▸ **What to work on**
Once you reach the line containing "You are a GUI" in the data below, restate each line word for word up to and including the one containing "Given: Open the settings gear icon on toolbar".

▸ **Records shown**

┄┄┄┄┄┄┄┄┄┄┄┄┄┄┄┄┄┄┄┄

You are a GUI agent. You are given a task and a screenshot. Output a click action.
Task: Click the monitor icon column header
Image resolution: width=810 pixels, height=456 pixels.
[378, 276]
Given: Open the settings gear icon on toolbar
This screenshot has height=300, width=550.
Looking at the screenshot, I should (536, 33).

┄┄┄┄┄┄┄┄┄┄┄┄┄┄┄┄┄┄┄┄

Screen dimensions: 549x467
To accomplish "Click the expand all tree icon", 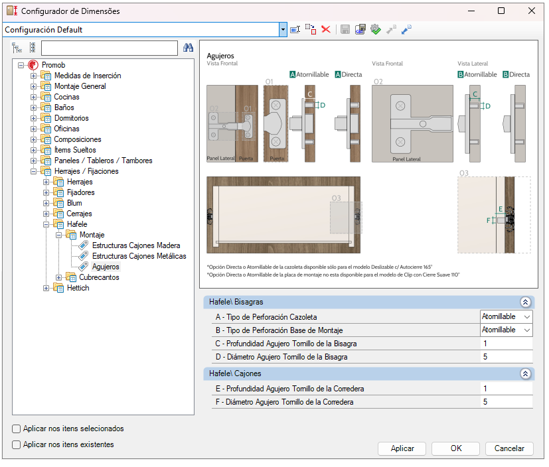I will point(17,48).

┄┄┄┄┄┄┄┄┄┄┄┄┄┄┄┄┄┄┄┄

▸ **Solved exercise**
You are a GUI agent. You are given a task and a screenshot. Output a click action.
Task: Click the monitor icon column header
Image resolution: width=810 pixels, height=456 pixels.
[378, 276]
Given: Open the settings gear icon on toolbar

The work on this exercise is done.